BEGIN
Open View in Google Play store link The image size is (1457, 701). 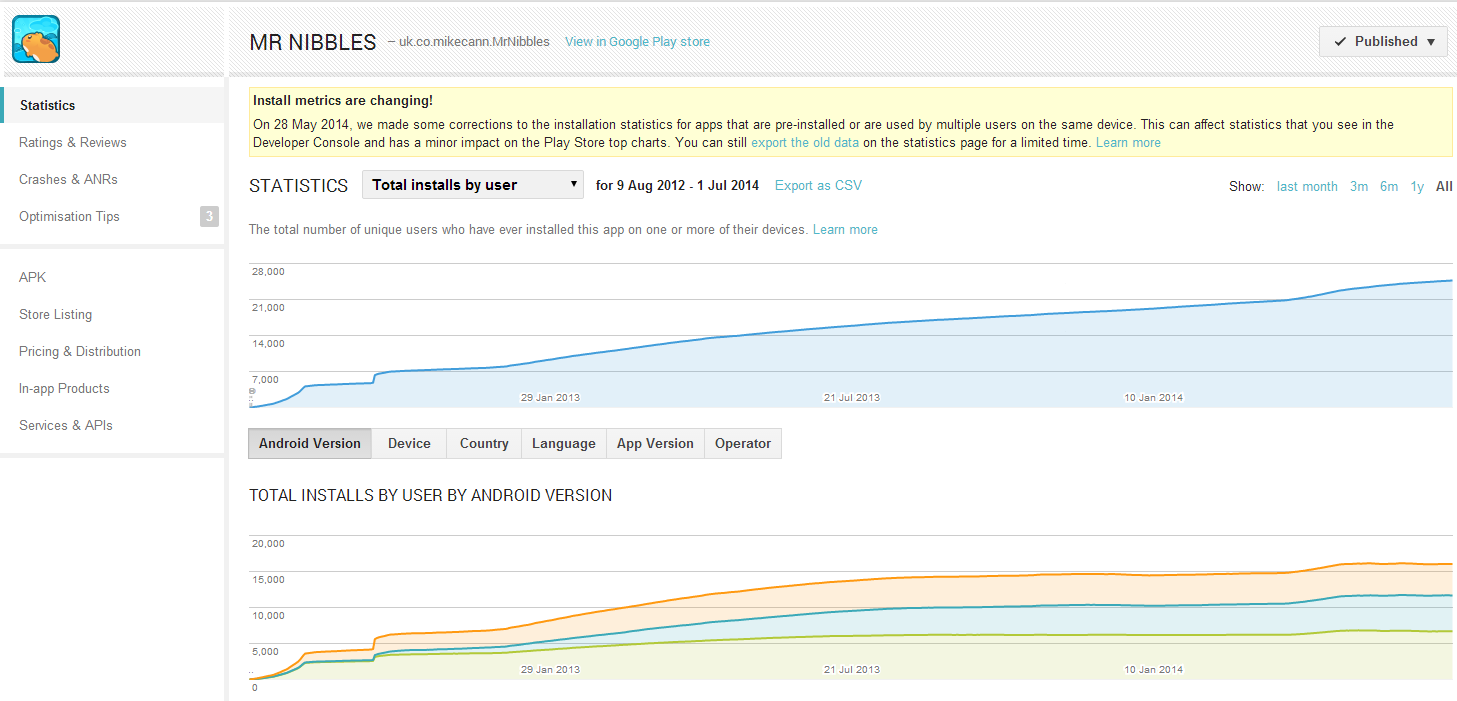point(637,42)
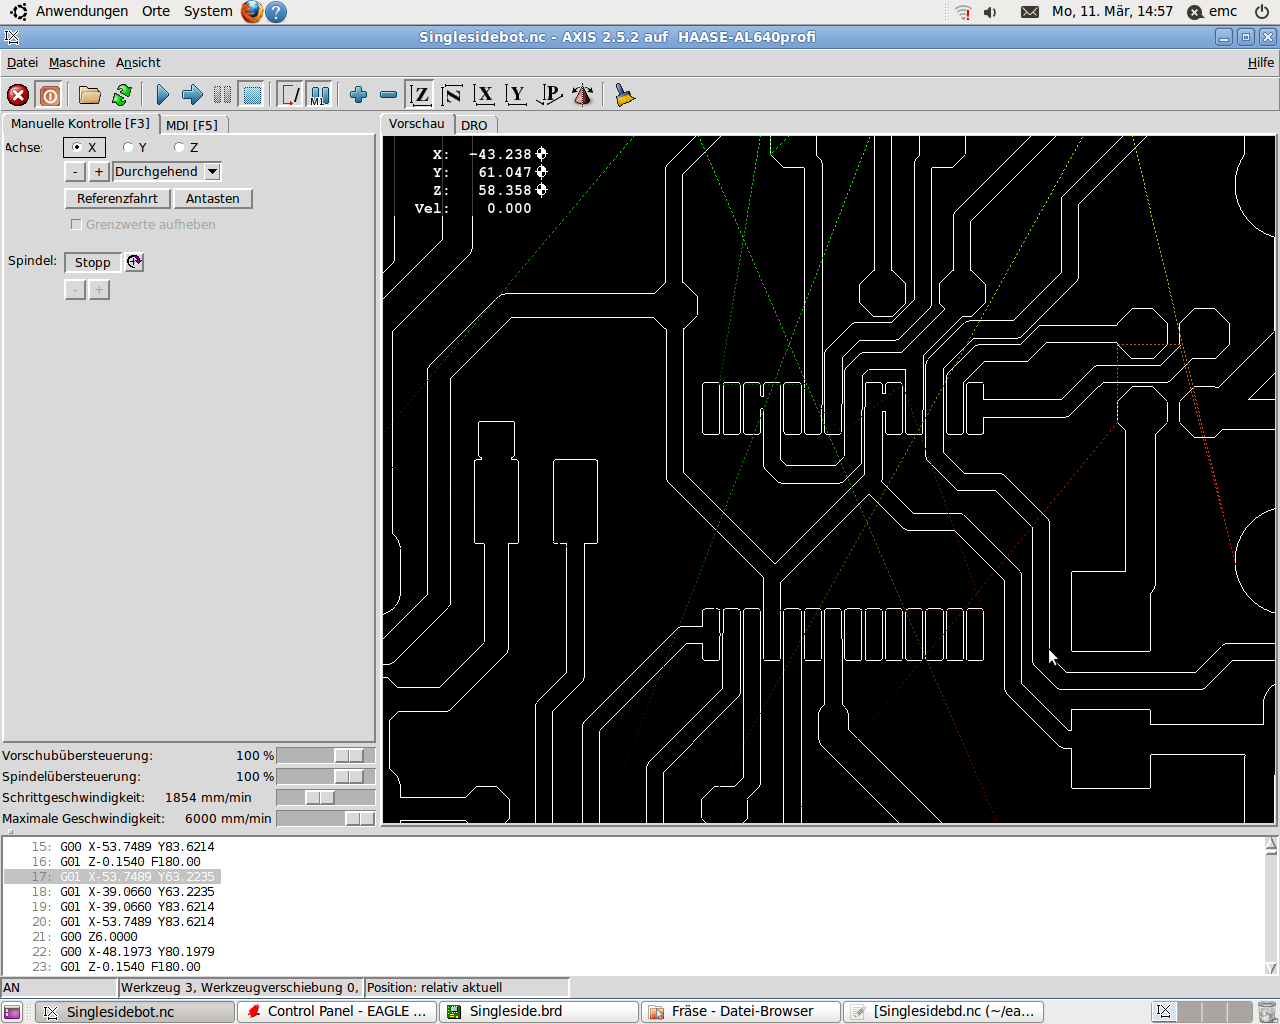Viewport: 1280px width, 1024px height.
Task: Switch to the DRO tab
Action: click(474, 125)
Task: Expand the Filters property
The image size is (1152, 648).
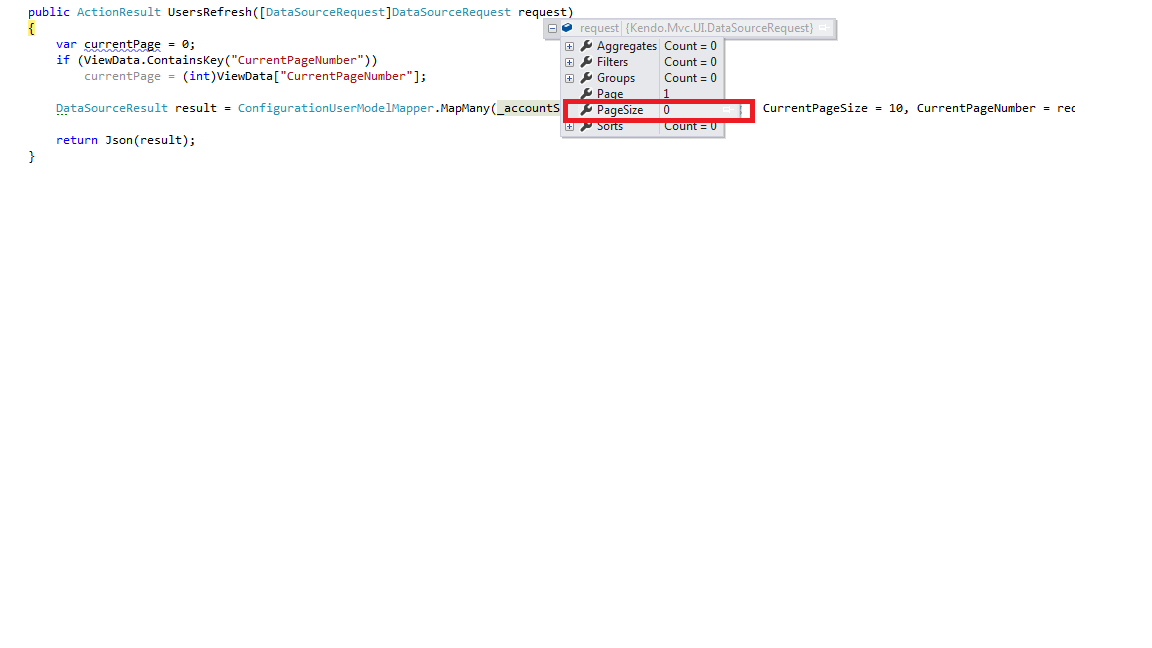Action: coord(569,62)
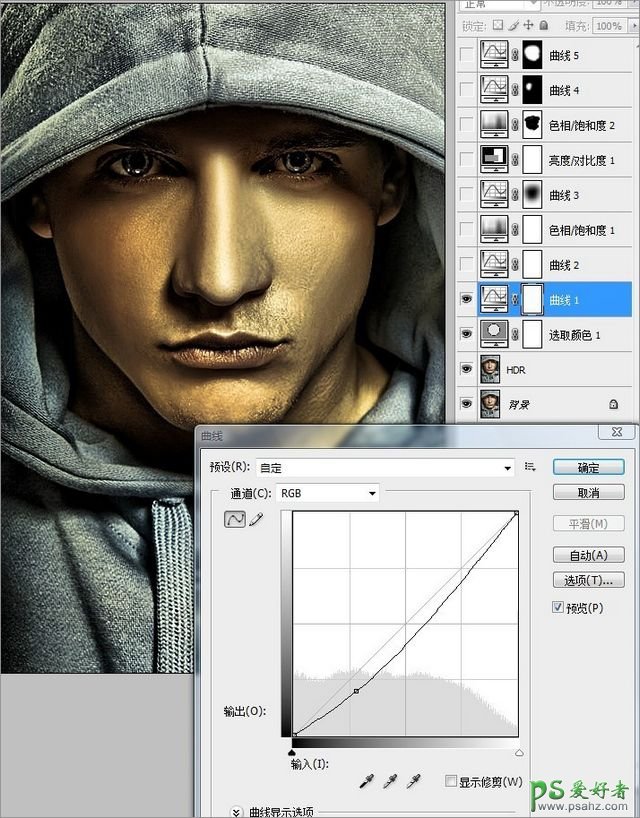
END
*Aim of the exercise*
The answer must be an exact copy of the lines from the one with "Task: Expand the Filters property" through the final line above, both ends included, and nothing else; pictures stay out.

*Output for this exercise*
Task: Expand the Filters property
The image size is (1152, 648).
Action: coord(569,62)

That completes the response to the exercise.